Records supplied:

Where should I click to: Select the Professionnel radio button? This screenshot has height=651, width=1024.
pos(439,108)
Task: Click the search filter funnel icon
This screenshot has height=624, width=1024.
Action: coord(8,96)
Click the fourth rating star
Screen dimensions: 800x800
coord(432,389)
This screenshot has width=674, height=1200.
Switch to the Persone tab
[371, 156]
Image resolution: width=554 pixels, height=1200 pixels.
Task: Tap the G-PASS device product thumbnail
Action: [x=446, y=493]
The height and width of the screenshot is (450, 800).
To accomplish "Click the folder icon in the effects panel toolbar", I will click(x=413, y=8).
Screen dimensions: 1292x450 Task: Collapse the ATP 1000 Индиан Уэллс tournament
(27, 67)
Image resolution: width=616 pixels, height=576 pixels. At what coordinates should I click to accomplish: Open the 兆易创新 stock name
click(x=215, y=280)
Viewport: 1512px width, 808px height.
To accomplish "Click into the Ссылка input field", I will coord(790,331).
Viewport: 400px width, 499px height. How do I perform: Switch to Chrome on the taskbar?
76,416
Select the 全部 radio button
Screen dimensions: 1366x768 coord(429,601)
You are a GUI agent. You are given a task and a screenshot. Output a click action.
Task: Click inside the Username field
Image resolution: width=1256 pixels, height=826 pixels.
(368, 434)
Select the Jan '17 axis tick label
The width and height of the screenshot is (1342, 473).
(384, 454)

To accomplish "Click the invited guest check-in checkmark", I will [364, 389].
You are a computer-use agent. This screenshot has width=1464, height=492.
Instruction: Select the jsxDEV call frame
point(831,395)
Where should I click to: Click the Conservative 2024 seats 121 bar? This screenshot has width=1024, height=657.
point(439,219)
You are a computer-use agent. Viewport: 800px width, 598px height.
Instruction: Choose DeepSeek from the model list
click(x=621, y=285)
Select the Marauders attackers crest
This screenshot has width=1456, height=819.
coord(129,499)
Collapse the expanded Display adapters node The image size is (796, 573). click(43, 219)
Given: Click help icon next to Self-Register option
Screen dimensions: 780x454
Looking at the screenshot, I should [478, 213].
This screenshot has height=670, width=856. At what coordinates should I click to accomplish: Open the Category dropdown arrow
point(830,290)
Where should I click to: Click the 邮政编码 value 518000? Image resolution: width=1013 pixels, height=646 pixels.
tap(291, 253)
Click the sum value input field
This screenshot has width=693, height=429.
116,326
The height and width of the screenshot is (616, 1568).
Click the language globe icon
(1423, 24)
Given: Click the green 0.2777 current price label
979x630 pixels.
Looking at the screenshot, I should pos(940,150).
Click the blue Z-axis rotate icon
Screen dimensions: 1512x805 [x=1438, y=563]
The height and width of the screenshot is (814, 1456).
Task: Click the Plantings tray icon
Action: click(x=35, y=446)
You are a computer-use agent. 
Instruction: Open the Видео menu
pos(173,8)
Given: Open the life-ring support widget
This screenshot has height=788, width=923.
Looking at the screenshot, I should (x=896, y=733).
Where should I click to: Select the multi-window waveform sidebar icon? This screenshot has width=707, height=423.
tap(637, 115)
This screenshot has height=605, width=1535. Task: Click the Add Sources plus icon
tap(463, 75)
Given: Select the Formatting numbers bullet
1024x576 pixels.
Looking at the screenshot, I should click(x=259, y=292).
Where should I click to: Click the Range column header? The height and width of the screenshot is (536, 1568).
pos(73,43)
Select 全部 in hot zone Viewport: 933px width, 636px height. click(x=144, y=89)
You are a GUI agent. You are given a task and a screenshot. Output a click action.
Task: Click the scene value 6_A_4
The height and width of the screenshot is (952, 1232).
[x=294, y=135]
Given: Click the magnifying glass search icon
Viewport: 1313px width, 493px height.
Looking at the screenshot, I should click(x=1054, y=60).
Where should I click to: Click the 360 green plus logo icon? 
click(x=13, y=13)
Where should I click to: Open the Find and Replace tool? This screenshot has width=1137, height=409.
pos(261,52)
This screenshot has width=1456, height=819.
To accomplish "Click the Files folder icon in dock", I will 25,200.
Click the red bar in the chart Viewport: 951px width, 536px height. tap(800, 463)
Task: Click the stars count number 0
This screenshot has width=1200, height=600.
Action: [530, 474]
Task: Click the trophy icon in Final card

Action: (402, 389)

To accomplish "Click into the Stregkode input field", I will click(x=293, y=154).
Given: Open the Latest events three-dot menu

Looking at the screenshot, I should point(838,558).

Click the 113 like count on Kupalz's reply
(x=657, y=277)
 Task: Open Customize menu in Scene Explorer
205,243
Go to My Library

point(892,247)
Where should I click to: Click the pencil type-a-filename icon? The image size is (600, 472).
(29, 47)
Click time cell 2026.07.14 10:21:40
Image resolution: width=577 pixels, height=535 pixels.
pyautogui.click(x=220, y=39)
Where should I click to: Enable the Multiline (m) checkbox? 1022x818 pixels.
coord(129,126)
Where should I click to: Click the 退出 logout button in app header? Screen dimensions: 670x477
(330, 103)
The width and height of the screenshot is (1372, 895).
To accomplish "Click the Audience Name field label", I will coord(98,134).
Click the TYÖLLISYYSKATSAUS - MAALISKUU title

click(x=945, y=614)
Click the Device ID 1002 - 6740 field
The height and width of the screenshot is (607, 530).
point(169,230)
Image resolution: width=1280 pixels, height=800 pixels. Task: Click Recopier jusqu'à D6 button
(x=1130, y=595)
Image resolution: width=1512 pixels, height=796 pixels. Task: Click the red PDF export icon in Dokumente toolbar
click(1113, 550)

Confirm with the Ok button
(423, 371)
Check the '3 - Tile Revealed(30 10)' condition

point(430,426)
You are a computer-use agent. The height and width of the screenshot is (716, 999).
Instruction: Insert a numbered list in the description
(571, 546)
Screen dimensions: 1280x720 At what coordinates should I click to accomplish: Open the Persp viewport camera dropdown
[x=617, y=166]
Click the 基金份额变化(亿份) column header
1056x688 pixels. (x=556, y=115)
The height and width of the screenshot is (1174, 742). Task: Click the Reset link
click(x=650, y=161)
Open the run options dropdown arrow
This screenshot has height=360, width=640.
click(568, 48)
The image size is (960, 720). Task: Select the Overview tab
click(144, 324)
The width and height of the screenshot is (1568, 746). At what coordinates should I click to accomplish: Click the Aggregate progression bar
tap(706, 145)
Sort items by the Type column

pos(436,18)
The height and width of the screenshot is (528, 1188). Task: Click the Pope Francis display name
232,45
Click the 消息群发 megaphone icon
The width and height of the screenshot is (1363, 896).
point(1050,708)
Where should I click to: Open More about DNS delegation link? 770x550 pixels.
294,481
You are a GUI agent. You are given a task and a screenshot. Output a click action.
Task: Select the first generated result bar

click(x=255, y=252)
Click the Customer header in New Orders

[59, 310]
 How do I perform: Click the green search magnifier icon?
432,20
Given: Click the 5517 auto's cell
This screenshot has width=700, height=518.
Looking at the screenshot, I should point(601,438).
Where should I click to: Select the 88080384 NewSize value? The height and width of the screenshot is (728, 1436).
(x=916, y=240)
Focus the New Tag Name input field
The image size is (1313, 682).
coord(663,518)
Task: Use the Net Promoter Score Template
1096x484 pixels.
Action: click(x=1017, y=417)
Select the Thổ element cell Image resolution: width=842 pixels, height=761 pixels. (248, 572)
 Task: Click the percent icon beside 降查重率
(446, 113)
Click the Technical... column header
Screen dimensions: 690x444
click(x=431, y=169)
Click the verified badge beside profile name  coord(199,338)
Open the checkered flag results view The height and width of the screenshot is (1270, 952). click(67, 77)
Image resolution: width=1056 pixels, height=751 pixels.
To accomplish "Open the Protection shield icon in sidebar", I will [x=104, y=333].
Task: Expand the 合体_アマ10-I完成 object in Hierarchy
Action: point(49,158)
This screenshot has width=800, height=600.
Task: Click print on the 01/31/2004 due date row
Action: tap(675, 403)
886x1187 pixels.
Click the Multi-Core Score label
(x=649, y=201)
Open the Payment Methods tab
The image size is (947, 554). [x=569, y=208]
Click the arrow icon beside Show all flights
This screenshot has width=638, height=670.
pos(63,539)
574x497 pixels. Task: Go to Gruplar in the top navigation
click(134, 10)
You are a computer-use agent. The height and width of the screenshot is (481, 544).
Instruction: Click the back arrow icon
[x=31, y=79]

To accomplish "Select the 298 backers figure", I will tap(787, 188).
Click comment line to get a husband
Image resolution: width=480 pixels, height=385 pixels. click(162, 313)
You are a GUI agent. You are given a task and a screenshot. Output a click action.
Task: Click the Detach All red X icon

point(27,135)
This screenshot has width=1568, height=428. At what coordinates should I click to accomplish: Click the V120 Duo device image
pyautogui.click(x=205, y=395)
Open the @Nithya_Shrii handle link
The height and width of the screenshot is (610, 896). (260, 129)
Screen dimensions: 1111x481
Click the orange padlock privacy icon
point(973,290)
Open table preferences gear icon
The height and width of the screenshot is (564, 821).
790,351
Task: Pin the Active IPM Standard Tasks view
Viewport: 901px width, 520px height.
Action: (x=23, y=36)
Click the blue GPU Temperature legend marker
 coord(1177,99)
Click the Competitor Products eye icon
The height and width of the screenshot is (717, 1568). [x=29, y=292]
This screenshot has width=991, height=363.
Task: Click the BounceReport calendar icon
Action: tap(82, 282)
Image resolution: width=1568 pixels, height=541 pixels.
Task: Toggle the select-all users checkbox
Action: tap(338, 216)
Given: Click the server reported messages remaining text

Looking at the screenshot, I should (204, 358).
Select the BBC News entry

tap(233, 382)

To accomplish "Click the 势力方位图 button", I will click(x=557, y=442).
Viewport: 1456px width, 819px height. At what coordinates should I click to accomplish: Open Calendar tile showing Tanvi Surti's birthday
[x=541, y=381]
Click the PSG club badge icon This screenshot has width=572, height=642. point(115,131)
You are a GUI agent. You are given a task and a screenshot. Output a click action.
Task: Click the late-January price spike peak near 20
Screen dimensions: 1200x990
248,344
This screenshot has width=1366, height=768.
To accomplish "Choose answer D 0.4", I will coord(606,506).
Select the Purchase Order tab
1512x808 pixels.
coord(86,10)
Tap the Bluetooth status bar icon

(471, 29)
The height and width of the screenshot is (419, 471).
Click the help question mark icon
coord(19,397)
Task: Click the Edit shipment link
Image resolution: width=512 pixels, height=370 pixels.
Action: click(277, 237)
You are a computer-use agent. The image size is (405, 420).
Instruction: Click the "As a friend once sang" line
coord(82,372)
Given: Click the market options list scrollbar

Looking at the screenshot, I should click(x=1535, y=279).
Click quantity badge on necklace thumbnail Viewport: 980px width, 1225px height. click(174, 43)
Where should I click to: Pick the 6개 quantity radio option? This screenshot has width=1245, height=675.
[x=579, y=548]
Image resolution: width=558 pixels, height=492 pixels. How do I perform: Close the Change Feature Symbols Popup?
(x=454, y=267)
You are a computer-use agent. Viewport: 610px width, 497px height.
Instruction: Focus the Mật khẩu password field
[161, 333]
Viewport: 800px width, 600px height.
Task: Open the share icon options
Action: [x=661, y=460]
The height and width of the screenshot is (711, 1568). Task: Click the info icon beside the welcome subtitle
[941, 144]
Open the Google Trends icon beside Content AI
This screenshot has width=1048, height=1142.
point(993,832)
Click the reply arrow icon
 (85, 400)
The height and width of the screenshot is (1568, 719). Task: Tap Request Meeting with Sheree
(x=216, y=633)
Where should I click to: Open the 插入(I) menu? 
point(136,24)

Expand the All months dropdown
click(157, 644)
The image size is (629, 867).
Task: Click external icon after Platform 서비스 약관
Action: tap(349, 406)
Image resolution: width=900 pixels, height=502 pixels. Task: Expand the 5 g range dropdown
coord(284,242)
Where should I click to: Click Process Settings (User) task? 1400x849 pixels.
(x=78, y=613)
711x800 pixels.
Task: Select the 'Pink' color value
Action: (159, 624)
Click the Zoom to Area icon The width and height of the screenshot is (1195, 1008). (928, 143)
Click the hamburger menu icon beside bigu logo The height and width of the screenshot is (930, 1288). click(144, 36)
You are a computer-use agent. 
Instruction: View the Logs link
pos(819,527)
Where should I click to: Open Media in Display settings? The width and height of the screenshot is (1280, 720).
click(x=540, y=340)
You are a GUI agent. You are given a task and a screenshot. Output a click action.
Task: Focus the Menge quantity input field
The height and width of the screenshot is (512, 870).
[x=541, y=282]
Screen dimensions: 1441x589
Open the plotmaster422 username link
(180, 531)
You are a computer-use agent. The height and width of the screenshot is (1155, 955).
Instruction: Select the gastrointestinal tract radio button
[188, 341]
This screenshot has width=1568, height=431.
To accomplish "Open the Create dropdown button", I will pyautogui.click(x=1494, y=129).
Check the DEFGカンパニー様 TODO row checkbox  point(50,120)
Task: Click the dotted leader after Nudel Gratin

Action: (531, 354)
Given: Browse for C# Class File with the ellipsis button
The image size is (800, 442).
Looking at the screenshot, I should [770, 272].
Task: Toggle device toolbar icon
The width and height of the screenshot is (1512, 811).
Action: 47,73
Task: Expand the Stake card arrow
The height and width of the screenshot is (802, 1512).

What the task asks:
Above are the records; copy exactly the lines from the line with "Focus the New Tag Name input field" through the line with "886x1187 pixels.", both included.

Exercise response:
Focus the New Tag Name input field
The image size is (1313, 682).
coord(663,518)
Task: Use the Net Promoter Score Template
1096x484 pixels.
Action: click(x=1017, y=417)
Select the Thổ element cell Image resolution: width=842 pixels, height=761 pixels. (248, 572)
 Task: Click the percent icon beside 降查重率
(446, 113)
Click the Technical... column header
Screen dimensions: 690x444
click(x=431, y=169)
Click the verified badge beside profile name  coord(199,338)
Open the checkered flag results view The height and width of the screenshot is (1270, 952). click(67, 77)
Image resolution: width=1056 pixels, height=751 pixels.
To accomplish "Open the Protection shield icon in sidebar", I will [x=104, y=333].
Task: Expand the 合体_アマ10-I完成 object in Hierarchy
Action: point(49,158)
This screenshot has width=800, height=600.
Task: Click print on the 01/31/2004 due date row
Action: tap(675, 403)
886x1187 pixels.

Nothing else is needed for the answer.